Buck Center for Research on Aging
Marin County, CA

Mechanical and Electrical Engineers
Completion Date: 1999 (Phase I)

Architects: Pei Cobb Freed & Partners

Area: 165,000 s/f (Phase I); 355,000 s/f (Total)


This campus research center will ultimately consist of five linked buildings around a one-acre hexagonal courtyard. The project program included research laboratories, animal holding pens, offices, and educational facilities for research on human aging. This facility is served by redundant HVAC systems, which control temperatures, indoor relative humidity, and filters and manages the flow of supply air to each space. A central control system manages the numerous exhaust systems to protect against cross contamination from space to space. This is accomplished through pressurization controls, which maintain the appropriate indoor air pressure of each space.

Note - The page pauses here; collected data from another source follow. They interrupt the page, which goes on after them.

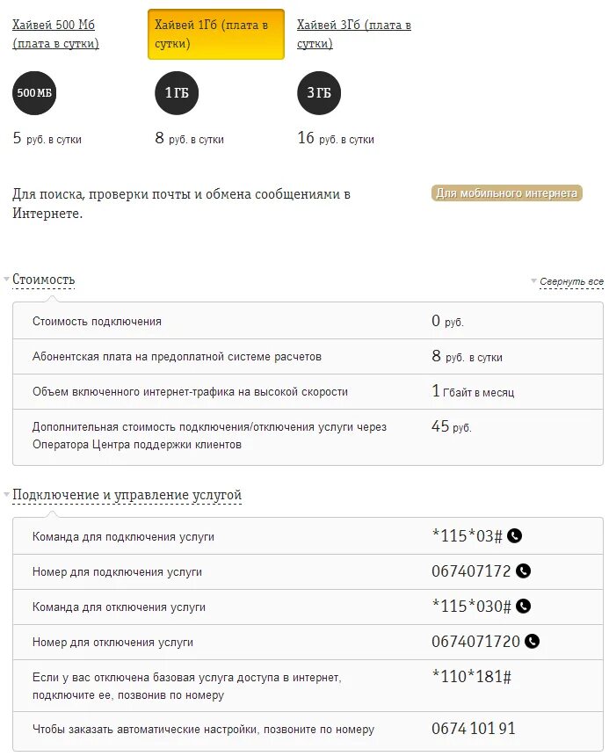The image size is (609, 756).
Task: Click the 0674071720 disconnect number
Action: pyautogui.click(x=475, y=642)
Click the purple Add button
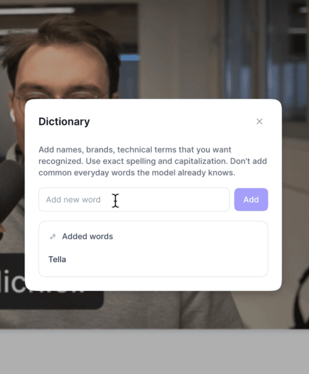This screenshot has height=374, width=309. coord(251,199)
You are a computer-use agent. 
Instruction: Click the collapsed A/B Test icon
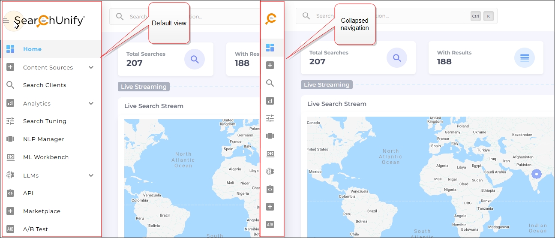coord(270,224)
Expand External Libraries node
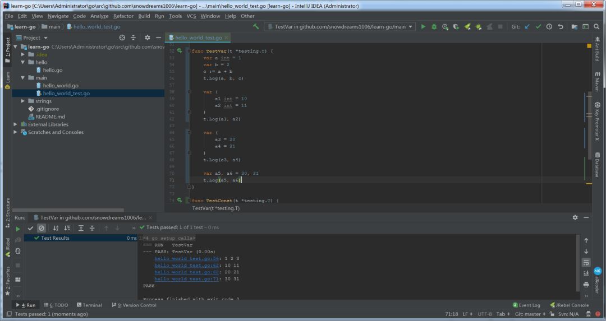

The first phase, completed in 1999, included the administration building and the first of three research modules. A new central heating/cooling plant for the overall complex is located in the administration building. The plant employed three electric centrifugal chillers with a first phase capacity of 750 tons. The chillers were specified with non-CFC or HCFC type refrigerants.

The central plant contains the chillers, boilers, cooling towers, and emergency and standby electric generators.

The heating boilers are of the firetube type generating low-pressure steam, which is distributed around the campus. In addition, a battery of high pressure steam boilers of special construction were provided to produce process "clean" steam for use in sterilization equipment, autoclaves, specialty laboratory equipment, and for space humidification.